◆ What needs to be done
Your response should consist of the records below, repeated exactly.

|---|

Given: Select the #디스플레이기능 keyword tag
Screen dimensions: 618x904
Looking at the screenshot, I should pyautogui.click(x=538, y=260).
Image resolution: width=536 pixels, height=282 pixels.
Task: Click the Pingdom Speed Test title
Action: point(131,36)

|---|

◆ Output
Given: Select the #디스플레이기능 keyword tag
Screen dimensions: 618x904
Looking at the screenshot, I should pyautogui.click(x=538, y=260).
Image resolution: width=536 pixels, height=282 pixels.
Task: Click the Pingdom Speed Test title
Action: point(131,36)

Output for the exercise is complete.